Chunked + JAX-jit'd MBAR with vectorised batch evaluation#575
jamesoliverh wants to merge 5 commits intochoderalab:mainfrom
jamesoliverh:chunked-u-kn

Conversation

@jamesoliverh
Copy link
Copy Markdown

@jamesoliverh jamesoliverh commented Apr 26, 2026

This PR adds chunked working-array MBAR end-to-end across the fit and the post-fit batch evaluation. This caps peak working memory at O(chunk_size × K) regardless of sample count N, so MBAR can be fit and evaluated on datasets that previously exceeded available RAM. A single chunk_size knob streams the fit's inner reductions over the sample axis, and on the evaluation side replaces the per-target Python loop with one vectorised pass per chunk, skipping the dense (N, K + NL + S) log-weight allocation. JAX-jit'd per-chunk inner kernels run throughout (numpy fallback when JAX isn't available), measuring around 2× faster per chunk than the numpy path. Default behaviour without chunk_size is unchanged. A streaming-callable form for u_kn is also supported, so out-of-core fits don't need to load the full matrix into RAM.

Closes issue #574.

LOC summary

Section Impl LOC Notes
1. End-to-end chunking (_chunked.py) ~290 Whole new module (322 LOC)
2. Vectorised batch evaluation (mbar.py) ~40 chunk_size kwarg + chunked branch + 3 wrapper kwargs
3. JAX work (_chunked.py kernels + mbar_solvers.py bypass) ~70 4 @jit kernels + numpy fallback + JIT-bypass guard
Implementation total ~400
Tests ~625 5 test files
Cumulative PR diff +1149 / -19

Three areas of work

  1. End-to-end chunking. New pymbar/_chunked.py module holds the chunking primitives and per-chunk kernels. The fit's inner reductions and the batch-evaluation reductions both route through it under one chunk_size knob.
  2. Vectorised batch evaluation. compute_expectations_inner and the three public wrappers gain a chunk_size kwarg. When set, all target states are evaluated in one vectorised pass per chunk; the per-target Python loop and the dense (N, K + NL + S) allocation are gone on this branch. Default chunk_size=None runs the existing path bit-for-bit unchanged. return_theta=True and uncertainty_method='bootstrap' are rejected on the chunked path — neither composes cleanly with column-chunked kernels.
  3. JAX work. Four @jit-decorated per-chunk kernels in _chunked.py, with a clean numpy fallback (@jit reduces to identity, jnp becomes np) when JAX is unavailable or PYMBAR_DISABLE_JAX=1. The outer jax.jit that wraps the adaptive solver is bypassed when chunking is active, since the chunked helpers have side-effecting Python loops that can't be traced.

Tests

Unit tests for the new chunked helpers against scipy.special.logsumexp. Integration tests for the three public methods against the dense reference at decimal=10, parametrised over a range of chunk_size. Constraint tests for the return_theta=True / bootstrap rejection paths. A regression test that forces the adaptive solver and clears the JAX cache to exercise the JIT-bypass cold trace. 131 tests pass, 9 xfailed pre-existing, no regressions.

Memory / performance

For workloads where N ≫ chunk_size and K + NL + S is large, target-axis work moves from a Python loop to one vectorised reduction per chunk, and peak memory drops by O(N / chunk_size). JAX-jit'd per-chunk kernels measure around 2× faster than the numpy path.

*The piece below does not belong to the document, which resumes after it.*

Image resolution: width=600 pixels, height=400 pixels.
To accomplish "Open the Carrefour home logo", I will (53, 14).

Out of scope (follow-ons if requested)

  • Streaming u_ln via a callable yielding column chunks (motivation weaker — u_ln is usually constructed cheaply from a target-state list).
  • Theta from chunked weights (would need a redesign of _computeAsymptoticCovarianceMatrix).
  • Bootstrap with chunked path (feasible by re-running chunked helpers per replicate, not in this PR).

Notes for review

The PR is broader than issue #574's original scope: the chunked path covers fit + post-fit eval under one chunk_size knob, with JAX-jit'd per-chunk kernels throughout. If splitting the batch-eval helpers and the compute_* changes off into a separate PR would help review, I can rebase that piece onto its own branch.

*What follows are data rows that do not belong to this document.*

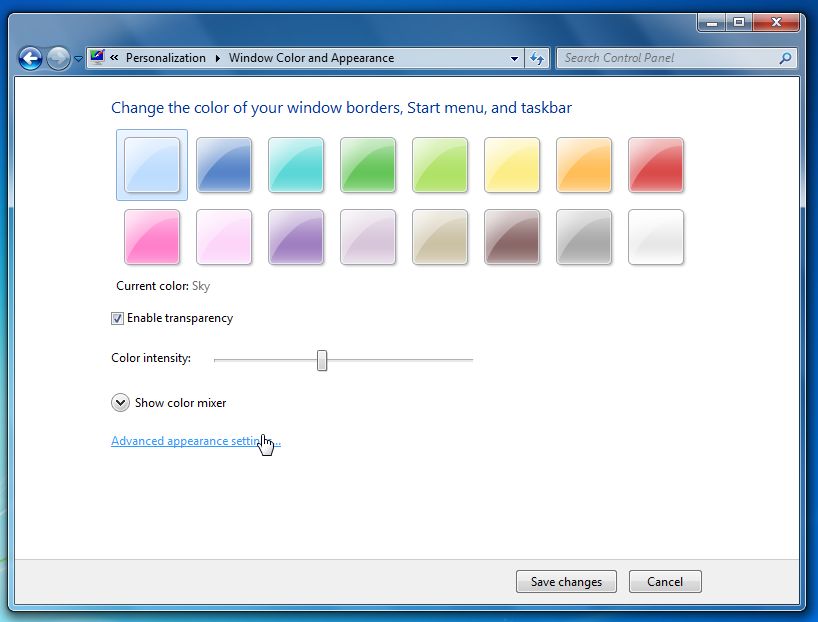This screenshot has height=622, width=818.
Task: Expand the Show color mixer section
Action: [120, 403]
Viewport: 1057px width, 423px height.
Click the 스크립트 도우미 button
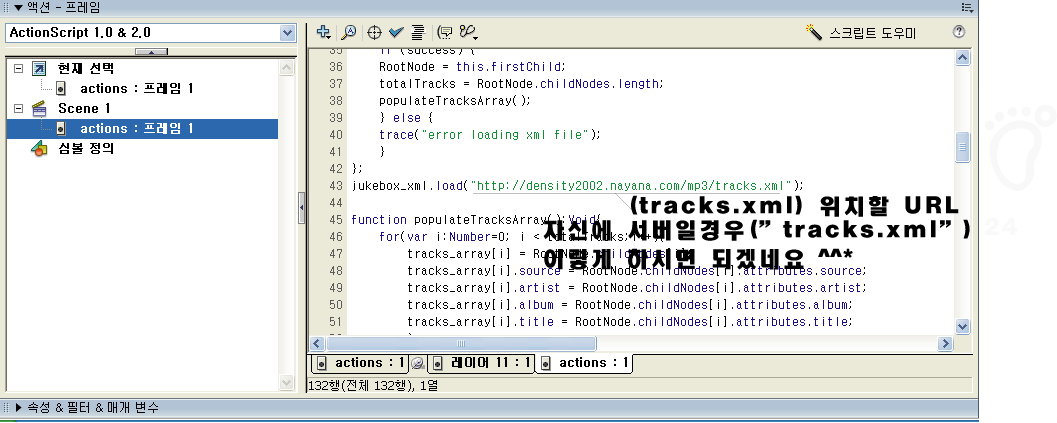(x=862, y=32)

When N is large enough that the (N, K) working-array temporaries inside
scipy.special.logsumexp(... b=N_k) exceed available RAM, the solver
OOMs even though u_kn itself fits. This adds an opt-in chunk_size
kwarg that streams these intermediates in (chunk_size, K) slices,
bounding peak working memory to O(chunk_size * K).

The chunked path is numpy-only by design (per-chunk JIT recompilation
would defeat the point). The JAX-jit'd dense path is unchanged when
chunk_size=None, the default.

Side benefit: the chunked numpy path is also 3-4x faster than the
dense numpy path at large N, because the per-chunk working array
fits in CPU cache while the dense (N, K) intermediate is RAM-bandwidth
bound. End-to-end MBAR fit (K=50, N=100k):
  dense numpy:   28.7 s
  chunked numpy:  8.0 s   (3.6x faster)
  max |f_dense - f_chunked| = 1.78e-15

Also adds cache_log_W_nk kwarg to skip the post-fit (N, K) Log_W_nk
allocation when the methods that consume it (compute_overlap,
compute_effective_sample_number, weights, Theta-based uncertainty)
are not needed.

Tests: 35 new (24 helper-equivalence vs scipy + 8 end-to-end MBAR +
3 tracemalloc memory regression). Existing pymbar suite passes
unchanged (129 passed, 21 skipped, 21 xfailed).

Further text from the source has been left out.